▶ [TASK ITEM] Please print all of the records shown below, exactly as given.

▶ [SOURCE DATA]
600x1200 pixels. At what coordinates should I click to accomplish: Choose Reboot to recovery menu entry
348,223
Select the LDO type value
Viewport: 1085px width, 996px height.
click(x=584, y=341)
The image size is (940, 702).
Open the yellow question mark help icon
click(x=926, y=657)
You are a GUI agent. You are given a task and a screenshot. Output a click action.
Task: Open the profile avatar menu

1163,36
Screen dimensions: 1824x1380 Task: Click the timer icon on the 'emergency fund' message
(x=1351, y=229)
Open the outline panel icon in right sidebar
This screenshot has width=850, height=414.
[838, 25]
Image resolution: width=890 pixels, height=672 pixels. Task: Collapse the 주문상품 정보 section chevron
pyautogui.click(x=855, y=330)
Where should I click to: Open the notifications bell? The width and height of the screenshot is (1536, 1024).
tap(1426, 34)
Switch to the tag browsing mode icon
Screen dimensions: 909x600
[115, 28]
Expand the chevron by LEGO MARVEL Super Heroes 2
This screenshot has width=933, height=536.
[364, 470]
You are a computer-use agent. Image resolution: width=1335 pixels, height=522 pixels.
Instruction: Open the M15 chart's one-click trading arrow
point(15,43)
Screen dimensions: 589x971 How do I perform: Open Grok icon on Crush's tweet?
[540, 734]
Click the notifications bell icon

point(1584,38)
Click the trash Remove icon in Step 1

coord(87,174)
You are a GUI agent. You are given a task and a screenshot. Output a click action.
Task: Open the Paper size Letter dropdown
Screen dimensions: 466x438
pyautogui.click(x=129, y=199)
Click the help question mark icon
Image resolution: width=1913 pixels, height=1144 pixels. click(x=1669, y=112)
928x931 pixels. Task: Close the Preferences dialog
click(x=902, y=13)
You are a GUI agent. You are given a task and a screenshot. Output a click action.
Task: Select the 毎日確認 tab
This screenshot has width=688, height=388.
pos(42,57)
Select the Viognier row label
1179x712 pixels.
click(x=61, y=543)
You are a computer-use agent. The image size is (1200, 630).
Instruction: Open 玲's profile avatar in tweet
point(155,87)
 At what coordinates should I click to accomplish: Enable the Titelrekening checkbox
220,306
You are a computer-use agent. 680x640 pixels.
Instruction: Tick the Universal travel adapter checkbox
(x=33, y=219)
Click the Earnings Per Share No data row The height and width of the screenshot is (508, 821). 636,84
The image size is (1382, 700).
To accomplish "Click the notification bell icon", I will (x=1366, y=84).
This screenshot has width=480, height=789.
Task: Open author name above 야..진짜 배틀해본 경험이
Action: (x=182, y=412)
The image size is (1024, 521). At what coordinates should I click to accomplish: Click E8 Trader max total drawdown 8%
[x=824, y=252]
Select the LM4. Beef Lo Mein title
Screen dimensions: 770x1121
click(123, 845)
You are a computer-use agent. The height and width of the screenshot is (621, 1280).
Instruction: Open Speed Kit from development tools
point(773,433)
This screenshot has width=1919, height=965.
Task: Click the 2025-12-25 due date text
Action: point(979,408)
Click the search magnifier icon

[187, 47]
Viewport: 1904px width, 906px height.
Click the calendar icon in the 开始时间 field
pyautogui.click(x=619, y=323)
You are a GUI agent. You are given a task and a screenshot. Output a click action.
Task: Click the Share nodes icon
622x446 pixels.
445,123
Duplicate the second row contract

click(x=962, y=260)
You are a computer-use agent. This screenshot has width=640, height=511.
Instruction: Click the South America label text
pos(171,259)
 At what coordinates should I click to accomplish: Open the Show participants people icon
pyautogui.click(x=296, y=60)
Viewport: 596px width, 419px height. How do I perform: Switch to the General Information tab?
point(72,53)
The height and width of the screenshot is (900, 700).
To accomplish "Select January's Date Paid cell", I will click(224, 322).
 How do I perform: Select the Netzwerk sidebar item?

▶ [RESPONSE FOR THIS EXERCISE]
600x1200 pixels. At what coordinates should I click to accomplish: Choose Reboot to recovery menu entry
348,223
Select the LDO type value
Viewport: 1085px width, 996px height.
click(x=584, y=341)
The image size is (940, 702).
Open the yellow question mark help icon
click(x=926, y=657)
You are a GUI agent. You are given a task and a screenshot. Output a click action.
Task: Open the profile avatar menu

1163,36
Screen dimensions: 1824x1380 Task: Click the timer icon on the 'emergency fund' message
(x=1351, y=229)
Open the outline panel icon in right sidebar
This screenshot has width=850, height=414.
[838, 25]
Image resolution: width=890 pixels, height=672 pixels. Task: Collapse the 주문상품 정보 section chevron
pyautogui.click(x=855, y=330)
Where should I click to: Open the notifications bell? The width and height of the screenshot is (1536, 1024).
tap(1426, 34)
Switch to the tag browsing mode icon
Screen dimensions: 909x600
[115, 28]
Expand the chevron by LEGO MARVEL Super Heroes 2
This screenshot has width=933, height=536.
[364, 470]
You are a computer-use agent. Image resolution: width=1335 pixels, height=522 pixels.
Instruction: Open the M15 chart's one-click trading arrow
point(15,43)
Screen dimensions: 589x971 How do I perform: Open Grok icon on Crush's tweet?
[540, 734]
Click the notifications bell icon

point(1584,38)
Click the trash Remove icon in Step 1

coord(87,174)
You are a GUI agent. You are given a task and a screenshot. Output a click action.
Task: Open the Paper size Letter dropdown
Screen dimensions: 466x438
pyautogui.click(x=129, y=199)
Click the help question mark icon
Image resolution: width=1913 pixels, height=1144 pixels. click(x=1669, y=112)
928x931 pixels. Task: Close the Preferences dialog
click(x=902, y=13)
You are a GUI agent. You are given a task and a screenshot. Output a click action.
Task: Select the 毎日確認 tab
This screenshot has width=688, height=388.
pos(42,57)
Select the Viognier row label
1179x712 pixels.
click(x=61, y=543)
You are a computer-use agent. The image size is (1200, 630).
Instruction: Open 玲's profile avatar in tweet
point(155,87)
 At what coordinates should I click to accomplish: Enable the Titelrekening checkbox
220,306
You are a computer-use agent. 680x640 pixels.
Instruction: Tick the Universal travel adapter checkbox
(x=33, y=219)
Click the Earnings Per Share No data row The height and width of the screenshot is (508, 821). 636,84
The image size is (1382, 700).
To accomplish "Click the notification bell icon", I will (x=1366, y=84).
This screenshot has width=480, height=789.
Task: Open author name above 야..진짜 배틀해본 경험이
Action: (x=182, y=412)
The image size is (1024, 521). At what coordinates should I click to accomplish: Click E8 Trader max total drawdown 8%
[x=824, y=252]
Select the LM4. Beef Lo Mein title
Screen dimensions: 770x1121
click(123, 845)
You are a computer-use agent. The height and width of the screenshot is (621, 1280).
Instruction: Open Speed Kit from development tools
point(773,433)
This screenshot has width=1919, height=965.
Task: Click the 2025-12-25 due date text
Action: point(979,408)
Click the search magnifier icon

[187, 47]
Viewport: 1904px width, 906px height.
Click the calendar icon in the 开始时间 field
pyautogui.click(x=619, y=323)
You are a GUI agent. You are given a task and a screenshot. Output a click action.
Task: Click the Share nodes icon
622x446 pixels.
445,123
Duplicate the second row contract

click(x=962, y=260)
You are a computer-use agent. This screenshot has width=640, height=511.
Instruction: Click the South America label text
pos(171,259)
 At what coordinates should I click to accomplish: Open the Show participants people icon
pyautogui.click(x=296, y=60)
Viewport: 596px width, 419px height. How do I perform: Switch to the General Information tab?
point(72,53)
The height and width of the screenshot is (900, 700).
To accomplish "Select January's Date Paid cell", I will click(224, 322).
 How do I perform: Select the Netzwerk sidebar item?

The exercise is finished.